Files input through either method incur chunking fees, billed based on the number of tokens consumed.
The doc-chunk service chunks text based on delimiters and text length and applies to highly structured text. The tokens counted here refer to the character length of the original text.
Embedding
The text-only embedding service is billed per thousand tokens. The unit prices are as follows:
|
KaLM-embedding-multilingual-mini-v1 | 896 | 131072 | Multilingual | 0.0001 |
bge-m3 | 1024 | 8194 | Multilingual | 0.0001 |
The text and image embedding service supports input in both text and image modalities, billed separately based on tokens and the number of images. The unit prices are as follows:
|
WeCLIPv2-Large | 768 | 72 | Multilingual, better suited for Chinese scenarios | Text: USD 0.0001/thousand tokens Images: USD 0.1/thousand images |
Reranking
The reranking service is billed per thousand tokens. The unit prices are as follows:
|
bge-reranker-v2-m3 | 8194 | Multilingual | 0.0002 |
Resource Package Pricing
Intelligent Search Development Services provide prepaid resource packages for purchase, which can be used to consume various atomic services. Compared to the pay-as-you-go billing mode, resource packages are more cost-effective. You can go to the purchase page to buy prepaid resource packages. Pricing by Resource Type
|
Document parsing | 1 thousand pages | 83 |
| 10 thousand pages | 708 |
| 100 thousand pages | 4083 |
| 1 million pages | 31250 |
Text chunking | 10 million tokens | 125 |
| 100 million tokens | 1188 |
| 1 billion tokens | 11250 |
Text embedding | 1 billion tokens | 100 |
| 10 billion tokens | 950 |
| 100 billion tokens | 9000 |
Image embedding | 1 million images | 100 |
| 10 million images | 950 |
| 100 million pieces | 9000 |
Reranking | 1 billion tokens | 200 |
| 10 billion tokens | 1900 |
| 100 billion tokens | 18000 |
Deduction Coefficient
The deduction coefficients vary across different models. The consumption of actual resource packages is calculated based on the deduction coefficients. The conversion formula is: Resource package usage = Actual usage x Deduction coefficient.
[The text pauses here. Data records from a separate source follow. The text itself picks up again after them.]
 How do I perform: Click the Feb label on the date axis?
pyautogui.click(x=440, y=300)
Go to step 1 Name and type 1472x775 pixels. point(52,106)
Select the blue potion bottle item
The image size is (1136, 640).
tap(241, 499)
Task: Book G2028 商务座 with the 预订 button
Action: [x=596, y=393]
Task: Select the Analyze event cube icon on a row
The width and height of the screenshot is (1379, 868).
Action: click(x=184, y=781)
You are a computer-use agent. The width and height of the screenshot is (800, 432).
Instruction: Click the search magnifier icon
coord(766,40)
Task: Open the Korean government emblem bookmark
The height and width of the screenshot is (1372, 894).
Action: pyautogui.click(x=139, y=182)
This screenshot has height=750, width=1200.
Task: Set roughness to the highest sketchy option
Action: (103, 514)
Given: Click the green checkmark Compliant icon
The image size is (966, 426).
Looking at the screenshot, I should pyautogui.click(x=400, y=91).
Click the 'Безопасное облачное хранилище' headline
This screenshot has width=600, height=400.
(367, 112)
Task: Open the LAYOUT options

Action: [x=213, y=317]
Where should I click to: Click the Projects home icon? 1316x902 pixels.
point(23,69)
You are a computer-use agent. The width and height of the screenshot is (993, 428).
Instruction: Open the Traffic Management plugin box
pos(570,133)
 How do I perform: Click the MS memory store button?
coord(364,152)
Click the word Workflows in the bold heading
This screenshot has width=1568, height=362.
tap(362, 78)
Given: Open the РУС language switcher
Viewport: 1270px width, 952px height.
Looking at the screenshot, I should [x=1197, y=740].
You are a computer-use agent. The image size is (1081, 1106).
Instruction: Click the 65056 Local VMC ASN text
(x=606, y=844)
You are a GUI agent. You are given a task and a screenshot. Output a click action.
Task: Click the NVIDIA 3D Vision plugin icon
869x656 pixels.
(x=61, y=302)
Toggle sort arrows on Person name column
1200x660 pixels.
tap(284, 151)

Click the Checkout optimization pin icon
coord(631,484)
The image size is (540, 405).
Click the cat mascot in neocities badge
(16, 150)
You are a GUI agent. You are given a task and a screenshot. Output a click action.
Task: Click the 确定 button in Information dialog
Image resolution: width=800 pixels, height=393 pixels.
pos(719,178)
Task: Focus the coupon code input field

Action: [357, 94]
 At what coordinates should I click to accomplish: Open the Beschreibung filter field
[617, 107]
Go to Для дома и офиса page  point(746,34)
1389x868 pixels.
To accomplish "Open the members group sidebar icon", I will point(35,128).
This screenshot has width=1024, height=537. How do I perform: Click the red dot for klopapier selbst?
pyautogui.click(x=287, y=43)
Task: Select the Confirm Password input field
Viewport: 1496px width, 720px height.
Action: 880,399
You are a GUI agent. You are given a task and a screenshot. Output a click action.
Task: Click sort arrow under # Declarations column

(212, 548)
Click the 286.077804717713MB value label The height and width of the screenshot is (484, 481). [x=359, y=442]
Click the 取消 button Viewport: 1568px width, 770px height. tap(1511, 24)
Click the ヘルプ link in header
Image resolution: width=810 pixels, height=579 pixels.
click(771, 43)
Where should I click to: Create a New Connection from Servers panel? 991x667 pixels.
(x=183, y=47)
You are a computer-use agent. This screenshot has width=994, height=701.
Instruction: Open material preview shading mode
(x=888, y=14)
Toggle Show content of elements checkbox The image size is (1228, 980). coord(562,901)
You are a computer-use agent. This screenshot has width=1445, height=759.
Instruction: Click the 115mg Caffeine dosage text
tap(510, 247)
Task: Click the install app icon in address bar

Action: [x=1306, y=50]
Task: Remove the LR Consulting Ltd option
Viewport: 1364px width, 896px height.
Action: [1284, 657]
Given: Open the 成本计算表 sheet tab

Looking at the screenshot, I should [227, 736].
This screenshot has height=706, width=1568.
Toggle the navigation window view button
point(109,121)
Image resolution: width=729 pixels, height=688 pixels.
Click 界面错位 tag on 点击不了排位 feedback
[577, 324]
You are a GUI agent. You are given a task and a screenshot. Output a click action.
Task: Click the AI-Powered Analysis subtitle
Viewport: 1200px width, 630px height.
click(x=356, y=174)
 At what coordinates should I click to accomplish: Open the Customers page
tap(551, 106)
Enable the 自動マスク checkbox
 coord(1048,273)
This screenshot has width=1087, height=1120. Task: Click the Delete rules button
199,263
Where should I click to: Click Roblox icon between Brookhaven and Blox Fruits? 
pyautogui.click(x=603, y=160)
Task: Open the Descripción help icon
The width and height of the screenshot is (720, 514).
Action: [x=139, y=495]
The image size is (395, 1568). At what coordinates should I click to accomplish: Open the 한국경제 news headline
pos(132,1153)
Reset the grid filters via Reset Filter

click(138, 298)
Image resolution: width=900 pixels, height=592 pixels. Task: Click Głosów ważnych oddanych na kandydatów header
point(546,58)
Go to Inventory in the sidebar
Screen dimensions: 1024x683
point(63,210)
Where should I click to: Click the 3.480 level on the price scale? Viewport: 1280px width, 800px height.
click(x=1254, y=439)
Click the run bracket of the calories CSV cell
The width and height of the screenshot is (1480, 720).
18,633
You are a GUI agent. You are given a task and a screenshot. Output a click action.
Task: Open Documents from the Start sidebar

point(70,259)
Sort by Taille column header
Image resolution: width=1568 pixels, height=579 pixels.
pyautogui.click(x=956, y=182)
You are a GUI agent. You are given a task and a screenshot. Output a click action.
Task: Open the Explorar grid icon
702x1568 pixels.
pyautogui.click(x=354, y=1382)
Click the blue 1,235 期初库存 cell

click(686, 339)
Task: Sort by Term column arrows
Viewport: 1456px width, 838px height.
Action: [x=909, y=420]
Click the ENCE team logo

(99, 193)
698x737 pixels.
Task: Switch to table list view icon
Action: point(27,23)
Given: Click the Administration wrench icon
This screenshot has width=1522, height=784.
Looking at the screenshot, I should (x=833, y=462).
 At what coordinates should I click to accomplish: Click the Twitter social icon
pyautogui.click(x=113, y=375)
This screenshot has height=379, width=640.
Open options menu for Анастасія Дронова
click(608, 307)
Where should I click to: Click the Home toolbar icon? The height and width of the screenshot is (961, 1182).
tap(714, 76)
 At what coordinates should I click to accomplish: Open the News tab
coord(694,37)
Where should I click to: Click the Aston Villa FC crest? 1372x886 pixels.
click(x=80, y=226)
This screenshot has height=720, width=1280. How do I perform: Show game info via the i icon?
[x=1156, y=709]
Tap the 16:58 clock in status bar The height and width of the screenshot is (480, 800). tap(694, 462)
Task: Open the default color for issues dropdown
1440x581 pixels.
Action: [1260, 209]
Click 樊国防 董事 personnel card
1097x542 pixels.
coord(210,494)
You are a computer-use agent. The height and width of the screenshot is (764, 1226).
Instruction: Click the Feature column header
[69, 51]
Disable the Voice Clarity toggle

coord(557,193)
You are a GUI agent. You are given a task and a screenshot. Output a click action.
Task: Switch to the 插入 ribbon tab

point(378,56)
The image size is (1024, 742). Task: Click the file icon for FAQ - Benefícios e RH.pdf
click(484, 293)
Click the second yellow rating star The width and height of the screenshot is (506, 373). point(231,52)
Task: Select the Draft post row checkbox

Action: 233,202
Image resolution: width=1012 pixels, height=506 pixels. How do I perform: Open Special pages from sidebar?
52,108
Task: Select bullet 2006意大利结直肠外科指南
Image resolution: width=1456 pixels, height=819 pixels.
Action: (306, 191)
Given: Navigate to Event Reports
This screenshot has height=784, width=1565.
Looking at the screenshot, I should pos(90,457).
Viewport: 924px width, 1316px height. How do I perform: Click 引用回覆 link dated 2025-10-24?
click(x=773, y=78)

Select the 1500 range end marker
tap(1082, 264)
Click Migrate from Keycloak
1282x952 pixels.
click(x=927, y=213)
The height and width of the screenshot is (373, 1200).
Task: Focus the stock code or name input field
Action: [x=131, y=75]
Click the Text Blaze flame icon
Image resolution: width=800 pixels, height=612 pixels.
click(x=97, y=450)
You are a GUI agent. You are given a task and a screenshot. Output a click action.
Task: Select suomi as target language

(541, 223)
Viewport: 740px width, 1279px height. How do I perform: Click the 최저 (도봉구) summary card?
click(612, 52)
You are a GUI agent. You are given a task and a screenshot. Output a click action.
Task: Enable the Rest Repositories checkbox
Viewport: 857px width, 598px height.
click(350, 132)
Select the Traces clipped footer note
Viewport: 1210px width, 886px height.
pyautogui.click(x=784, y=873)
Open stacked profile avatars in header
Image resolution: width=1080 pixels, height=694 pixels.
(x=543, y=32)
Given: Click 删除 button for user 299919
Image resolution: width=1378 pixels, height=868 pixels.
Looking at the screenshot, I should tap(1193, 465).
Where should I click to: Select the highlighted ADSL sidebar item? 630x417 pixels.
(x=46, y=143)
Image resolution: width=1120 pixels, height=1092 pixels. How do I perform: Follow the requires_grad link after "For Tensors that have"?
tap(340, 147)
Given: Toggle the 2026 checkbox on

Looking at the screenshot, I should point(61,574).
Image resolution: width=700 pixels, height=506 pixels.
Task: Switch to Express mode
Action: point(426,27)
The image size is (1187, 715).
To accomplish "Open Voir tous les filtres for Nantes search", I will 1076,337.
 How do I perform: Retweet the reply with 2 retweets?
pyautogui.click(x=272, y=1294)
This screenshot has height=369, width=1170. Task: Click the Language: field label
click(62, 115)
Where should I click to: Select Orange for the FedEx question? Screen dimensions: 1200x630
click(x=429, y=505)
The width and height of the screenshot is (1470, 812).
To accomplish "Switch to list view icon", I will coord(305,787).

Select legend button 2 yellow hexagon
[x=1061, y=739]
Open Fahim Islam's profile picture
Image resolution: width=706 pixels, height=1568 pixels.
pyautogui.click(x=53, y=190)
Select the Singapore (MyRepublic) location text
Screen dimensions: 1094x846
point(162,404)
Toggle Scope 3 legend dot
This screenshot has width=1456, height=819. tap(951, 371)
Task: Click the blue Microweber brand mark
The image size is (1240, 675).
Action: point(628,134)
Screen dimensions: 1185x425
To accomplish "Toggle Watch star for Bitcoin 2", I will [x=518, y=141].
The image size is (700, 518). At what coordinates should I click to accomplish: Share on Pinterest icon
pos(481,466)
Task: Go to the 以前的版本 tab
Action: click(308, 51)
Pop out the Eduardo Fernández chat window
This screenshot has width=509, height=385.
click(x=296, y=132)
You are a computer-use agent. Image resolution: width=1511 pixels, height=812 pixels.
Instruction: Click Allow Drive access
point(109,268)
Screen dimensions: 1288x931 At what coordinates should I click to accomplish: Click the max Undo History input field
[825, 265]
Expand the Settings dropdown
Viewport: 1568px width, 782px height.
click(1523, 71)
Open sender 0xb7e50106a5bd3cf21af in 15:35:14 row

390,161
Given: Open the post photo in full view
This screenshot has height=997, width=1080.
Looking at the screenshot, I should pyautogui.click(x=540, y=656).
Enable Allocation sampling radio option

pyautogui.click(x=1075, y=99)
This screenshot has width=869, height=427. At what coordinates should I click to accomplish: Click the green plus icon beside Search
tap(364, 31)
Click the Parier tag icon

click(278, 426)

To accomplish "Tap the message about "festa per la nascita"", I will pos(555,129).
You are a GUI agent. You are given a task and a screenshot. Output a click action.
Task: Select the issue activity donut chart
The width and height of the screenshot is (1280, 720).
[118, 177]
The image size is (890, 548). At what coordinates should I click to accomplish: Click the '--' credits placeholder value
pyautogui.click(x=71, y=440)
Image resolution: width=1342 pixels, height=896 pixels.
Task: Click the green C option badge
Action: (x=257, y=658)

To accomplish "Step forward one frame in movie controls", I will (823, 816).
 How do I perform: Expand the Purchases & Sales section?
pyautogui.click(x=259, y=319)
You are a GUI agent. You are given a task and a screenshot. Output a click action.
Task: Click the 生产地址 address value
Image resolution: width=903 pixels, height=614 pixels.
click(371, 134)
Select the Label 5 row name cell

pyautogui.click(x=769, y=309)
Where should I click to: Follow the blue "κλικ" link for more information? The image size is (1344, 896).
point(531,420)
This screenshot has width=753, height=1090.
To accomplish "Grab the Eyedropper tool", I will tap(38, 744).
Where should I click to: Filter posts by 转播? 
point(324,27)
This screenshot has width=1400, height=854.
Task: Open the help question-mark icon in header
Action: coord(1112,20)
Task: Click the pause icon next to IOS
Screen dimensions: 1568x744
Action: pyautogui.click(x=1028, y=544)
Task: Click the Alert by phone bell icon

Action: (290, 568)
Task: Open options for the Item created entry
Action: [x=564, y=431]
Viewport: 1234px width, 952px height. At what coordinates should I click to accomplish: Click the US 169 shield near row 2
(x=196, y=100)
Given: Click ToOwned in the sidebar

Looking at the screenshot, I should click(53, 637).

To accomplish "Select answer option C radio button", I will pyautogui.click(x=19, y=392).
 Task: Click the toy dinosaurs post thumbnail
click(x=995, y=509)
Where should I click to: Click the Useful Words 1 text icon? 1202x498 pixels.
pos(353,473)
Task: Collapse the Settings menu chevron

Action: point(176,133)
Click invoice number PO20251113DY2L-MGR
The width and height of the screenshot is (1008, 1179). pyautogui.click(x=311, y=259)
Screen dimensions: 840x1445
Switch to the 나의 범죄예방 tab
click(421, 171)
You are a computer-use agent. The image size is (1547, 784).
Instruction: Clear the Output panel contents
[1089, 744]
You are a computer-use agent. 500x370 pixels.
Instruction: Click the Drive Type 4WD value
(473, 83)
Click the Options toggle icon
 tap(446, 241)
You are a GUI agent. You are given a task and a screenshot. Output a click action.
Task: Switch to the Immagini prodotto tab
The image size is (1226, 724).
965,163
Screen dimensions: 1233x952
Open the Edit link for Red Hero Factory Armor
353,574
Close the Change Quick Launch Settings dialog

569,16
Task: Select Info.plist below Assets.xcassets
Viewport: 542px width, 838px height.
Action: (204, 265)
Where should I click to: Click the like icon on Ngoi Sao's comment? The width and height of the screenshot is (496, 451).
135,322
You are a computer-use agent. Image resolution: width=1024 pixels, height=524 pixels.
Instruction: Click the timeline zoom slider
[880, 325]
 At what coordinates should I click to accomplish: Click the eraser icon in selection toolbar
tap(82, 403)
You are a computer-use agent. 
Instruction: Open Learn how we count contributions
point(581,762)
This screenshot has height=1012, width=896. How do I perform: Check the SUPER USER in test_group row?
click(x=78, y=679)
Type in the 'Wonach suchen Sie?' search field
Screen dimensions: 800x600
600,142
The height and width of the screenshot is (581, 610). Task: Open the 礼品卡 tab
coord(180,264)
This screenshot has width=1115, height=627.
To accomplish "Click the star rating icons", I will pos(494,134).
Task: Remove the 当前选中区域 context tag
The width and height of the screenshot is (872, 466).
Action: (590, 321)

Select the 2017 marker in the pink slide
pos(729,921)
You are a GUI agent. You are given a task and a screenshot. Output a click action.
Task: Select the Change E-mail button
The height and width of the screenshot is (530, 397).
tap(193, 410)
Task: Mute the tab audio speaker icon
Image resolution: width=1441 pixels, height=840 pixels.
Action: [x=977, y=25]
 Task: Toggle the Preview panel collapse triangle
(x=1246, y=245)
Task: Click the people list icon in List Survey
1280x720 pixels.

Billing Calculation Example:
If Customer A uses 1 billion tokens for text chunking (doc-chunk) and 1 million tokens for doc-tree-chunk, the deducted resource package usage is calculated as follows: 1 billion x 0.00066667 + 1 million x 1 = 1.66667 million tokens.
The deduction coefficient for each resource type is as follows:
|
Document parsing | doc-llm | 1 |
Text chunking | doc-tree-chunk | 1 |
| doc-chunk | 0.00066667 |
Text embedding | KaLM-embedding-multilingual-mini-v1 | 1 |
| bge-m3 | 1 |
Image embedding | WeCLIPv2-Large | 1 |
Reranking | bge-reranker-v2-m3 | 1 |
Deduction Coefficient Description:
The deduction coefficient is a conversion ratio used to standardize billing across different model services. Taking embedding services as an example: When you are unsure which embedding model best suits your business needs, you can directly purchase a general embedding resource package. This resource package supports all embedding models, and the system automatically calculates resource consumption based on the deduction coefficient of the actually called model (for example: 1 call of Model A = 1.2 resource units, 1 call of Model B = 0.8 resource units). This design not only avoids initial selection difficulties but also ensures efficient resource utilization.